• The task: An exact copy of all entries is the expected answer.

• Input for this task:
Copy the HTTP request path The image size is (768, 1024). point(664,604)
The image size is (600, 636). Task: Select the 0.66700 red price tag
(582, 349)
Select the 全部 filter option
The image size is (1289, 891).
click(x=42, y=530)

• Reply to the task:
Copy the HTTP request path The image size is (768, 1024). point(664,604)
The image size is (600, 636). Task: Select the 0.66700 red price tag
(582, 349)
Select the 全部 filter option
The image size is (1289, 891).
click(x=42, y=530)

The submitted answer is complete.